Pour mettre en repos sur ce point la scrupuleuse délicatesse de ces hommes, je leur dis avec bienveillance: – Allons, mes garçons, rendez vos armes; je vais vous faire donner une chose qui vous est plus utile en ce moment-ci, un morceau de porc salé et un bon verre de grog.

– Bien, dit un homme en se tournant vers ses compagnons; tout est fini, tout; et quoique ce jeune officier ne soit pas habillé, il parle comme un chrétien.

Les Anglais qui étaient restés à l'avant du vaisseau vinrent à moi, et me tendirent silencieusement leurs armes.

Après l'action, de Ruyter me raconta qu'aussitôt que Van Scolpvelt avait appris que j'étais l'auteur de la mort du lascar, il était monté sur le pont, et qu'au milieu des clameurs du combat il avait crié d'une voix de stentor:

– Trelawnay a agi contrairement aux ordres; il m'a volé d'une manière inadmissible un excellent patient, un patient dont j'avais guetté les allures, et sur lequel je me proposais d'essayer un nouvel instrument de mon invention.

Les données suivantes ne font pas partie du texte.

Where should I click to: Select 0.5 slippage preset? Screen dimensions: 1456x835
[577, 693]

– Et, ajouta de Ruyter, le docteur me poursuivait dans tous les coins du vaisseau, tenant à la main le fameux instrument, qu'il nomme un hexagone, et cet hexagone coupe, dit-il, les chairs sans causer la moindre douleur.

Quand de Ruyter fut parvenu à se débarrasser de Van Scolpvelt, ce dernier, tout en regagnant son poste, continua le cours de ses désolantes plaintes.

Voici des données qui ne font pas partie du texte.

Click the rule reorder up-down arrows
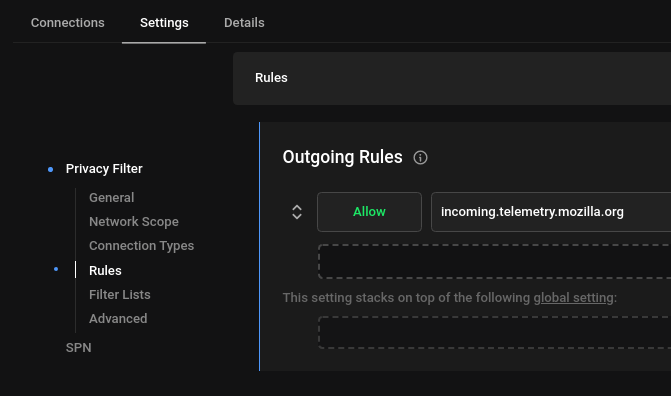 click(x=297, y=212)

– Quel mépris de la science! s'écria le pauvre docteur; certainement Trelawnay complote pour arriver à flétrir dans leur germe les plus belles espérances de ma philanthropie. Ce magnifique instrument restera peut-être inconnu, peut-être incompris!

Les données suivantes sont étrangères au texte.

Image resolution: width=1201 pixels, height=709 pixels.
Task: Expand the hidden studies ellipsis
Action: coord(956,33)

Cette dernière crainte bouleversa tellement l'esprit du docteur, qu'oublieux de la défense faite par de Ruyter, il reparut sur le pont, cherchant du regard un blessé, un mourant ou un mort. Le souhait du docteur se réalisa: un pauvre matelot, frappé au cœur par une balle, alla tomber sans vie à ses pieds. Van Scolpvelt fondit sur le malheureux comme un faucon sur sa proie; il le saisit par les bras, donna au corps la forme d'un Z, et, l'enlevant sur son épaule avec une force miraculeuse, il se dirigea vers l'écoutille en murmurant:

– Eh bien! si je ne puis essayer ma scie sur un patient vivant, je l'essayerai du moins sur un sujet mort!